[Collected data]
####
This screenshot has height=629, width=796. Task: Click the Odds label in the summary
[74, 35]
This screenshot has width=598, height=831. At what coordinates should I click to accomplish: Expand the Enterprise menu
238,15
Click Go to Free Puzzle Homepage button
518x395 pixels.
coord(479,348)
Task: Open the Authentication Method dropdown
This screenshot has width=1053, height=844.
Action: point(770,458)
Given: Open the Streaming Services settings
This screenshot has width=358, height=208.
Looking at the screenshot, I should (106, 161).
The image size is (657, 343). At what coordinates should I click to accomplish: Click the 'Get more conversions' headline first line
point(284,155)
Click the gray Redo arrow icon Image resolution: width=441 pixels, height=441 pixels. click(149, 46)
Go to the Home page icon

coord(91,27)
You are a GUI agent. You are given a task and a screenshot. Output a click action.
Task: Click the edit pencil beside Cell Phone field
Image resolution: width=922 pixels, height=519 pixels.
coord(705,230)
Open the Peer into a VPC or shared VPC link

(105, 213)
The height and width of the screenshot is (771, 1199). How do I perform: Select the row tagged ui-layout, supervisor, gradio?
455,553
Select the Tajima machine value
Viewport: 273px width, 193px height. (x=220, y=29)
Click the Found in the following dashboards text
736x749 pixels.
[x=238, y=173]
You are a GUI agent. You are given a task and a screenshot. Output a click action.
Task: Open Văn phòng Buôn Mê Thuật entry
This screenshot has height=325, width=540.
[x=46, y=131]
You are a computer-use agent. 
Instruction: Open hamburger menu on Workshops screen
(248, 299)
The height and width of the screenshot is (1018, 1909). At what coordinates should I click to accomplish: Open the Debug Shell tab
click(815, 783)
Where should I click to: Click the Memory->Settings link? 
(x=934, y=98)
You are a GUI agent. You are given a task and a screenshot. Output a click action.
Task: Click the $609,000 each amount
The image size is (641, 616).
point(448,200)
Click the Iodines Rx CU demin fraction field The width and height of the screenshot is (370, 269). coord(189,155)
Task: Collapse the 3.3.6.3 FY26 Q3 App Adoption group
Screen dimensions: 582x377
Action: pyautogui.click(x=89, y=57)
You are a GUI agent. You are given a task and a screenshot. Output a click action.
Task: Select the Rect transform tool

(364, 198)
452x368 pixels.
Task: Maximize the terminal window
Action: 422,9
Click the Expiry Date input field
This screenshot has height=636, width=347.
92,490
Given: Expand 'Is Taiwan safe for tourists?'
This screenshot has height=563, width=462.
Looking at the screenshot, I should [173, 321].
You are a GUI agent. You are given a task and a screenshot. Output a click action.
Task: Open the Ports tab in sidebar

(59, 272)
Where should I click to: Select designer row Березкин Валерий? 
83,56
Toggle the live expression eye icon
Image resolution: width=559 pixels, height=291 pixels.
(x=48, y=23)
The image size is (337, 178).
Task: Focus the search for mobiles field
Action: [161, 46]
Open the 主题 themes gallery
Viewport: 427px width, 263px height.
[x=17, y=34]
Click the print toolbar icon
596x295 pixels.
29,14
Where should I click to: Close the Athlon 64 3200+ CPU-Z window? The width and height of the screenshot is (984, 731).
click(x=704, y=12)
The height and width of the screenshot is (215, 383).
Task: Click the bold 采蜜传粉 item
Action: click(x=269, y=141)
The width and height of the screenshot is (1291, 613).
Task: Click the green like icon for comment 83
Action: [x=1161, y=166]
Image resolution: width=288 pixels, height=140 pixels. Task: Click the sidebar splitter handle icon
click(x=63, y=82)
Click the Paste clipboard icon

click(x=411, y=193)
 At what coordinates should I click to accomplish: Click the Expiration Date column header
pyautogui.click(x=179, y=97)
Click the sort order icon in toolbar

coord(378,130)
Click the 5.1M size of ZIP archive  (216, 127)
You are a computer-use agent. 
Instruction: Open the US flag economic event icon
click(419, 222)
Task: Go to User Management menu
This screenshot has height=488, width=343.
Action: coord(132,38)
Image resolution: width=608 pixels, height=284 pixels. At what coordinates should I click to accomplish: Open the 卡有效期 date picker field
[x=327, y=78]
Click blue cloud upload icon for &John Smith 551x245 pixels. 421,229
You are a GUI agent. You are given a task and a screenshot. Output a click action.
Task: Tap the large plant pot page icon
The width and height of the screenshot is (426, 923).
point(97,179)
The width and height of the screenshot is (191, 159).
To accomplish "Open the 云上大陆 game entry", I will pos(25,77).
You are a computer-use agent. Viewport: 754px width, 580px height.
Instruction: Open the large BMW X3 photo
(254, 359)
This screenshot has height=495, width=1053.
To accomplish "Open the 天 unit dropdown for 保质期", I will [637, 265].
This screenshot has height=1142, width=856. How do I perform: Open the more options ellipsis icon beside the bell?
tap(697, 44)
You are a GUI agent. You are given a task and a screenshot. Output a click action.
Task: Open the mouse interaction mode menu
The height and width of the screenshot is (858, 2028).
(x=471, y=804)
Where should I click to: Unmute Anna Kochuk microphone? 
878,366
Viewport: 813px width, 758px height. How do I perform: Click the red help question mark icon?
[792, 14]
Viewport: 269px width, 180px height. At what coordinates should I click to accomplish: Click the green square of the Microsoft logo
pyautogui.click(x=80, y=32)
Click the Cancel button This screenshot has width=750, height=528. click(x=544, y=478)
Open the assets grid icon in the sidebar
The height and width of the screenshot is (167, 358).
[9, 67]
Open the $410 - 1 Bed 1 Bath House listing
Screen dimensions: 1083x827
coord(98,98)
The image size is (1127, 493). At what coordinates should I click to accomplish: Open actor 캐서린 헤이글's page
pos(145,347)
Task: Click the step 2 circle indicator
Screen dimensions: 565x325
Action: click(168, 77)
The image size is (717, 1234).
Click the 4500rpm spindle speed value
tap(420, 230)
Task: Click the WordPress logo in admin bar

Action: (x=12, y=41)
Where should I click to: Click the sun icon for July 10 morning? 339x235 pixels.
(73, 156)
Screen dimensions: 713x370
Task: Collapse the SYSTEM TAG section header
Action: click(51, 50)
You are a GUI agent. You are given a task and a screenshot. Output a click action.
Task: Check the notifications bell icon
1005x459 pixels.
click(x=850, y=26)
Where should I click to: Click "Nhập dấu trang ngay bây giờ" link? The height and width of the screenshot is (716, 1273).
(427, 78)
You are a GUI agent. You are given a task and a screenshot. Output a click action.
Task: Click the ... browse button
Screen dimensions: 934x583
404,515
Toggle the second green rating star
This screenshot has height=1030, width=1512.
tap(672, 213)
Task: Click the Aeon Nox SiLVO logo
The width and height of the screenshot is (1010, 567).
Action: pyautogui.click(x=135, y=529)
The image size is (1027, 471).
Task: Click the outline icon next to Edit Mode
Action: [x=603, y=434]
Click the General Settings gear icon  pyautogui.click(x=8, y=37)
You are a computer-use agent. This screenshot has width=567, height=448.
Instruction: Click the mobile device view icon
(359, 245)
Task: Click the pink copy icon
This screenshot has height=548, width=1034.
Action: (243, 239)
####
▸ What you will do: Repeat the data word for word.

▸ Solution for this task:
This screenshot has height=629, width=796. Task: Click the Odds label in the summary
[74, 35]
This screenshot has width=598, height=831. At what coordinates should I click to accomplish: Expand the Enterprise menu
238,15
Click Go to Free Puzzle Homepage button
518x395 pixels.
coord(479,348)
Task: Open the Authentication Method dropdown
This screenshot has width=1053, height=844.
Action: point(770,458)
Given: Open the Streaming Services settings
This screenshot has width=358, height=208.
Looking at the screenshot, I should (106, 161).
The image size is (657, 343). At what coordinates should I click to accomplish: Click the 'Get more conversions' headline first line
point(284,155)
Click the gray Redo arrow icon Image resolution: width=441 pixels, height=441 pixels. click(149, 46)
Go to the Home page icon

coord(91,27)
You are a GUI agent. You are given a task and a screenshot. Output a click action.
Task: Click the edit pencil beside Cell Phone field
Image resolution: width=922 pixels, height=519 pixels.
coord(705,230)
Open the Peer into a VPC or shared VPC link

(105, 213)
The height and width of the screenshot is (771, 1199). How do I perform: Select the row tagged ui-layout, supervisor, gradio?
455,553
Select the Tajima machine value
Viewport: 273px width, 193px height. (x=220, y=29)
Click the Found in the following dashboards text
736x749 pixels.
[x=238, y=173]
You are a GUI agent. You are given a task and a screenshot. Output a click action.
Task: Open Văn phòng Buôn Mê Thuật entry
This screenshot has height=325, width=540.
[x=46, y=131]
You are a computer-use agent. 
Instruction: Open hamburger menu on Workshops screen
(248, 299)
The height and width of the screenshot is (1018, 1909). At what coordinates should I click to accomplish: Open the Debug Shell tab
click(815, 783)
Where should I click to: Click the Memory->Settings link? 
(x=934, y=98)
You are a GUI agent. You are given a task and a screenshot. Output a click action.
Task: Click the $609,000 each amount
The image size is (641, 616).
point(448,200)
Click the Iodines Rx CU demin fraction field The width and height of the screenshot is (370, 269). coord(189,155)
Task: Collapse the 3.3.6.3 FY26 Q3 App Adoption group
Screen dimensions: 582x377
Action: pyautogui.click(x=89, y=57)
You are a GUI agent. You are given a task and a screenshot. Output a click action.
Task: Select the Rect transform tool

(364, 198)
452x368 pixels.
Task: Maximize the terminal window
Action: 422,9
Click the Expiry Date input field
This screenshot has height=636, width=347.
92,490
Given: Expand 'Is Taiwan safe for tourists?'
This screenshot has height=563, width=462.
Looking at the screenshot, I should [173, 321].
You are a GUI agent. You are given a task and a screenshot. Output a click action.
Task: Open the Ports tab in sidebar

(59, 272)
Where should I click to: Select designer row Березкин Валерий? 
83,56
Toggle the live expression eye icon
Image resolution: width=559 pixels, height=291 pixels.
(x=48, y=23)
The image size is (337, 178).
Task: Focus the search for mobiles field
Action: [161, 46]
Open the 主题 themes gallery
Viewport: 427px width, 263px height.
[x=17, y=34]
Click the print toolbar icon
596x295 pixels.
29,14
Where should I click to: Close the Athlon 64 3200+ CPU-Z window? The width and height of the screenshot is (984, 731).
click(x=704, y=12)
The height and width of the screenshot is (215, 383).
Task: Click the bold 采蜜传粉 item
Action: click(x=269, y=141)
The width and height of the screenshot is (1291, 613).
Task: Click the green like icon for comment 83
Action: [x=1161, y=166]
Image resolution: width=288 pixels, height=140 pixels. Task: Click the sidebar splitter handle icon
click(x=63, y=82)
Click the Paste clipboard icon

click(x=411, y=193)
 At what coordinates should I click to accomplish: Click the Expiration Date column header
pyautogui.click(x=179, y=97)
Click the sort order icon in toolbar

coord(378,130)
Click the 5.1M size of ZIP archive  (216, 127)
You are a computer-use agent. 
Instruction: Open the US flag economic event icon
click(419, 222)
Task: Go to User Management menu
This screenshot has height=488, width=343.
Action: coord(132,38)
Image resolution: width=608 pixels, height=284 pixels. At what coordinates should I click to accomplish: Open the 卡有效期 date picker field
[x=327, y=78]
Click blue cloud upload icon for &John Smith 551x245 pixels. 421,229
You are a GUI agent. You are given a task and a screenshot. Output a click action.
Task: Tap the large plant pot page icon
The width and height of the screenshot is (426, 923).
point(97,179)
The width and height of the screenshot is (191, 159).
To accomplish "Open the 云上大陆 game entry", I will pos(25,77).
You are a computer-use agent. Viewport: 754px width, 580px height.
Instruction: Open the large BMW X3 photo
(254, 359)
This screenshot has height=495, width=1053.
To accomplish "Open the 天 unit dropdown for 保质期", I will [637, 265].
This screenshot has height=1142, width=856. How do I perform: Open the more options ellipsis icon beside the bell?
tap(697, 44)
You are a GUI agent. You are given a task and a screenshot. Output a click action.
Task: Open the mouse interaction mode menu
The height and width of the screenshot is (858, 2028).
(x=471, y=804)
Where should I click to: Unmute Anna Kochuk microphone? 
878,366
Viewport: 813px width, 758px height. How do I perform: Click the red help question mark icon?
[792, 14]
Viewport: 269px width, 180px height. At what coordinates should I click to accomplish: Click the green square of the Microsoft logo
pyautogui.click(x=80, y=32)
Click the Cancel button This screenshot has width=750, height=528. click(x=544, y=478)
Open the assets grid icon in the sidebar
The height and width of the screenshot is (167, 358).
[9, 67]
Open the $410 - 1 Bed 1 Bath House listing
Screen dimensions: 1083x827
coord(98,98)
The image size is (1127, 493). At what coordinates should I click to accomplish: Open actor 캐서린 헤이글's page
pos(145,347)
Task: Click the step 2 circle indicator
Screen dimensions: 565x325
Action: click(168, 77)
The image size is (717, 1234).
Click the 4500rpm spindle speed value
tap(420, 230)
Task: Click the WordPress logo in admin bar

Action: (x=12, y=41)
Where should I click to: Click the sun icon for July 10 morning? 339x235 pixels.
(73, 156)
Screen dimensions: 713x370
Task: Collapse the SYSTEM TAG section header
Action: click(51, 50)
You are a GUI agent. You are given a task and a screenshot. Output a click action.
Task: Check the notifications bell icon
1005x459 pixels.
click(x=850, y=26)
Where should I click to: Click "Nhập dấu trang ngay bây giờ" link? The height and width of the screenshot is (716, 1273).
(427, 78)
You are a GUI agent. You are given a task and a screenshot. Output a click action.
Task: Click the ... browse button
Screen dimensions: 934x583
404,515
Toggle the second green rating star
This screenshot has height=1030, width=1512.
tap(672, 213)
Task: Click the Aeon Nox SiLVO logo
The width and height of the screenshot is (1010, 567).
Action: pyautogui.click(x=135, y=529)
The image size is (1027, 471).
Task: Click the outline icon next to Edit Mode
Action: [x=603, y=434]
Click the General Settings gear icon  pyautogui.click(x=8, y=37)
You are a computer-use agent. This screenshot has width=567, height=448.
Instruction: Click the mobile device view icon
(359, 245)
Task: Click the pink copy icon
This screenshot has height=548, width=1034.
Action: (243, 239)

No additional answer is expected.